Remember When The Turnbull Staffer Said This?

The sacking of SBS reporter Scott McIntyre after a series of controversial tweets with respect to ANZAC Day has certainly stirred up a whirlpool of reaction, and fired up the free-speech debate in Australia.

Communications Minister Malcolm Turnbull got involved, making sure that McIntyre’s tweets were seen by his boss, SBS managing director Michael Ebeid.

“Mr Turnbull, who has described the comments as “despicable”, drew them to the attention of SBS’s managing director Michael Ebeid.

Now, whether or not Turnbull directly requested/required/suggested the sacking of McIntyre isn’t really the point. Personally, I doubt that he did, but his actions did put McIntyre and his employment directly in the firing line of SBS management.

“But in his capacity as a reporter employed by SBS he has to comply with and face the consequences of ignoring the SBS social media protocol.

Maybe – but ignoring the content of the tweets for just a moment, all McIntyre was doing was expressing his view – who are SBS – (and Turnbull, for that matter) – to decide what is and isn’t an appropriate level of free speech?

Is expressing free speech a breach of SBS social media policy?

On the evidence – apparently so, and that’s a big concern. Turnbull’s basic view of the matter was that the tweets were “offensive”.

Perhaps they were, perhaps they weren’t – that’s the point of free-speech – not everyone is going to agree with what we say.

McIntyre certainly wasn’t rude in his tweets, he just expressed an unpopular opinion.

Boohoo – we all confront unpopular opinions every single day of our lives.

Get over it.

But how far should a public person, or someone representing a public person go when it comes to addressing public issues?

Remember when one of Turnbull’s own staffers said this?

“Nobody challenges your numbers because nobody takes your psychotic rantings seriously. Nobody. Nevertheless they are all wrong. All of them – you don’t have a clue about the existing deal, much less how it might be modified.
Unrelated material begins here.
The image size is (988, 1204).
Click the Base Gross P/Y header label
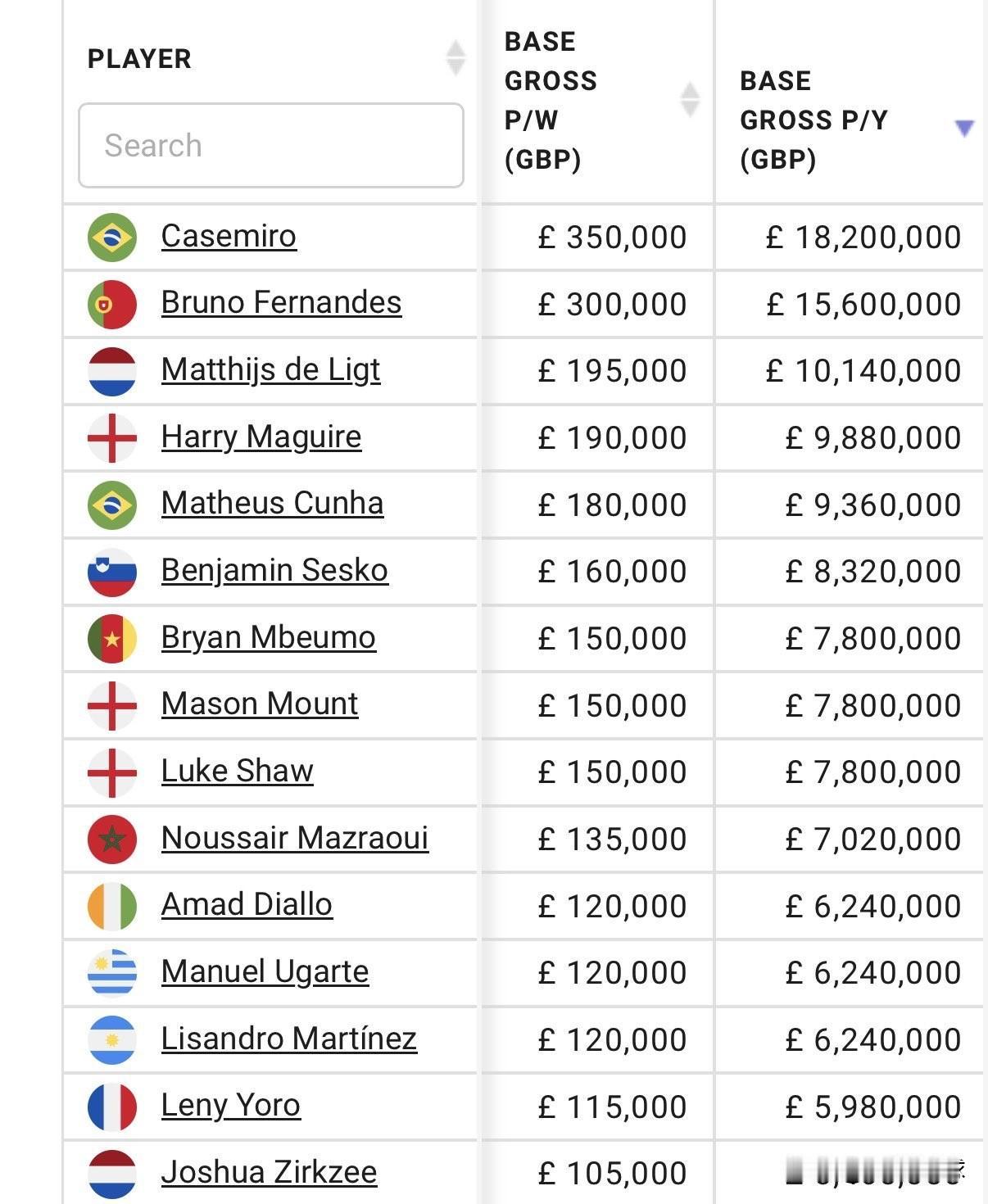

Given what you write is a delusional fantasy that exists only in your own mind, you can get fucked.”

Turnbull of course, when it was brought to his attention tried to mop things up neatly:

“Turnbull, the shadow communications minister, addressed the spat on Twitter on Wednesday, posting: “Regret my staffer’s lapse into vulgar Anglo-Saxon in an email to a blogger. Charm remediation has been administered and equanimity restored.””

So apart from an apparent tickle over the wrist with a metaphorical piece of soggy celery, the staffer wasn’t disciplined, and certainly was not separated from his employment.


While the tweets sent by McIntyre were in regard to a much more sensitive subject than that which extracted the definitive expletive from Turnbull’s staffer in 2013, Turnbull has seemingly made sure he was shot down for speaking his mind.

If you are Michael Ebeid, when Malcolm Turnbull – (your boss) – rings you to bring some tweets to your attention, he isn’t ringing you to have a laugh about them – he wants action taken. Why else would he do it? Turnbull saying that it wasn’t up to him is nothing more than semantics, something he is very good at.

You can express an unpopular view, and lose your job. Or you can tell a constituent to “get fucked” and all is sweet.

Whether you agree with the sentiments expressed by McIntyre or not, Turnbull has managed to front up with a double standard that should be explained.